Yesterday, websites such as Amazon, Reddit, Spotify, PayPal, Ebay, Twitch and Pinterest went offline due to a major outage of a service called Fastly. 503 errors were sprouting up all over the web, revealing an unsuspected reliance on this largely misunderstood cloud computing service.
In the middle of the day in Spain, Fastly's status update page reported an error, stating, "we are currently investigating the potential impact to the performance of our CDN [content delivery network] services." Soon after, alerts appeared on Twitter that major news outlets including Le Monde, the BBC, CNN and The New York Times were offline. Twitter itself was still working, but the server hosting its emojis went down.
It turned out to be a massive outage that brought much of the internet to its knees. People around the world were getting "Error: 503" messages when trying to access sites, including vital services.
Nearly an hour later, Fastly said the issue has been identified and a fix is being rolled out.
What is Fastly?
Fastly is a cloud computing service provider that has been around since 2011 and is headquartered in San Francisco (USA). In 2017, it launched an edge cloud computing platform designed to bring websites closer to the people who use them. Concretely, this means that if you access a website hosted in another country, it will store part of that website closer to you, so there is no need to waste bandwidth fetching all content of this website away. This makes web pages load faster and optimizes images, videos, and other resource-intensive content to display quickly.
This intermediate position of the Fastly infrastructure between the back-end web servers and the front-end Internet means that any failure on its part can lead to the unavailability of entire websites. It also means that errors do not affect all regions in the same way and at the same time.
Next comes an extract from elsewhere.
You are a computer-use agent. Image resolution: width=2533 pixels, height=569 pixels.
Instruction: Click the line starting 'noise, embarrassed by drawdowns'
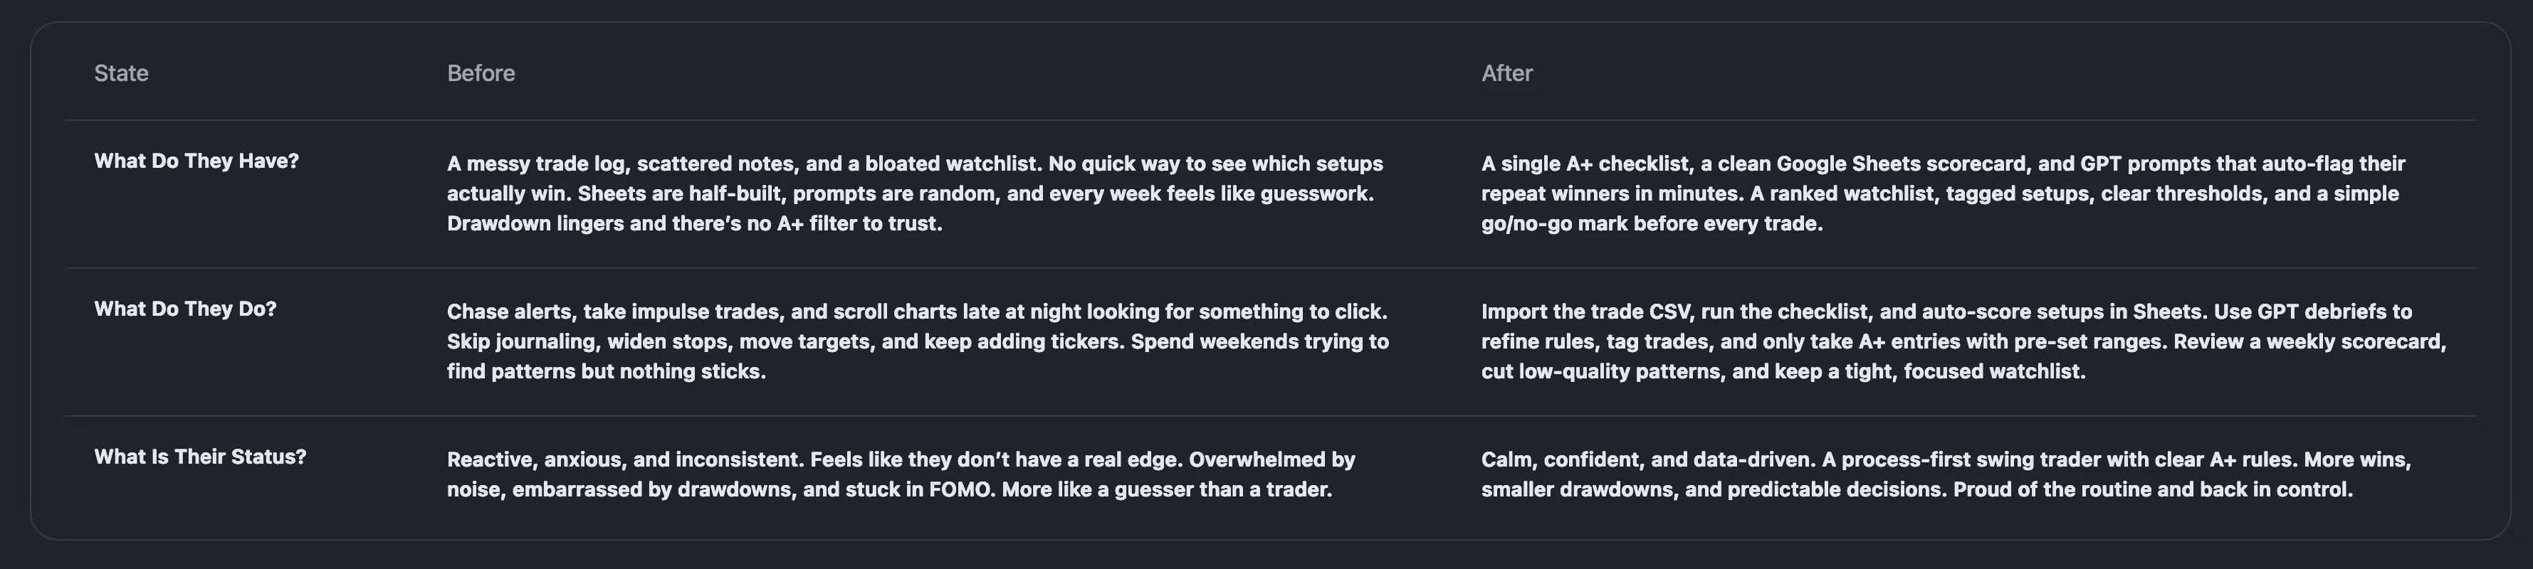889,489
When a website shows a 503 error, it means that the server hosting it is not ready to process the request. This type of error usually occurs when a server is down for maintenance or when a website is overloaded, for example if too many people try to access it at the same time.
What happened at Fastly?
We just know that yesterday's outage was caused by a "service configuration", but nothing more. Until Fastly conducts a thorough investigation, it will be difficult to determine the cause of this failure. It is important to emphasize that this is not necessarily a malicious attack. There are many technical reasons why a CDN can go down and cyberattacks are just one of them.